WASHINGTON - The decade of US economic expansion ended dramatically in the first quarter when GDP shrank 4.8 percent as the coronavirus hit, according to government data released Wednesday.
It was the biggest decline in GDP in 12 years as the pandemic forced businesses to close, halting purchases and investment, the Commerce Department reported.
The drop in the January-March quarter was slightly worse than expected, but the report noted it could not quantify the full economic effects of the virus. Most of the business shutdowns and stay-at-home orders only took effect in the final weeks of March.
The data was a sharp reversal from the last quarter of 2019, when the economy grew by 2.1 percent at a time when analysts were more concerned about whether President Donald Trump's trade policies would continue to weigh growth down in 2020
The arrival of the coronavirus pandemic has upended that, leading to more than 50,000 deaths and about 26 million job losses since mid-March as the economy came undone.
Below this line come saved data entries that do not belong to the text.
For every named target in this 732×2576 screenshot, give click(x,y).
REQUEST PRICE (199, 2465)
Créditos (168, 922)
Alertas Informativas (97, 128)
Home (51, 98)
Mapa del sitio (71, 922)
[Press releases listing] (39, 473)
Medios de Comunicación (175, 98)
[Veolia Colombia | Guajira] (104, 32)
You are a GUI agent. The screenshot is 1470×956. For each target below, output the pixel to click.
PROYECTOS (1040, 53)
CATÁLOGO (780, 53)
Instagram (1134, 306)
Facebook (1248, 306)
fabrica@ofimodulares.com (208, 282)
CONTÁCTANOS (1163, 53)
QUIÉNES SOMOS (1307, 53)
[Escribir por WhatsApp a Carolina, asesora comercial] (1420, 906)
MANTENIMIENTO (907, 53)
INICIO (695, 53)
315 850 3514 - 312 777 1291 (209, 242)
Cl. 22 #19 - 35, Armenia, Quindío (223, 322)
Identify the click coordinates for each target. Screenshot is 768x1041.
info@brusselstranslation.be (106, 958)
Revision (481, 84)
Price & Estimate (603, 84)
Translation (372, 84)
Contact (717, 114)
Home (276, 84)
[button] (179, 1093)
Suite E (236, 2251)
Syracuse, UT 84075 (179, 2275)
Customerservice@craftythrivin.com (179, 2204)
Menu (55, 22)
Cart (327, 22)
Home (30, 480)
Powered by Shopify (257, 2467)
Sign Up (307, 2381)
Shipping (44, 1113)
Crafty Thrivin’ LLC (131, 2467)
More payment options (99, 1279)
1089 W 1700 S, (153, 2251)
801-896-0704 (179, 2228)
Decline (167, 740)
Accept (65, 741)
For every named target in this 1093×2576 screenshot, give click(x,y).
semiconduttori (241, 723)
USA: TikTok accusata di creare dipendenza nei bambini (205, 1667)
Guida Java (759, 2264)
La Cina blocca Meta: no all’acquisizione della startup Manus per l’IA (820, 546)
As stores, offices and restaurants were shuttered, personal consumption plunged 7.6 percent in the first quarter, the Commerce Department said, as spending collapsed in a wide variety of sectors, including healthcare, motor vehicles and parts.
Exports fell as people traveled less, the report said, while imports also decreased.
However, analysts expect GDP to contract by double digits in the second quarter, when the data will show the full effects of the pandemic's shutdowns.
"Thus ended the expansion which began in the third quarter of 2009; killed by COVID-19," Ian Shepherdson of Pantheon Macroeonomics said.
"But these data capture only the squall before the second quarter hurricane, so it's not going to change anyone's mind on the future trajectory of the economy."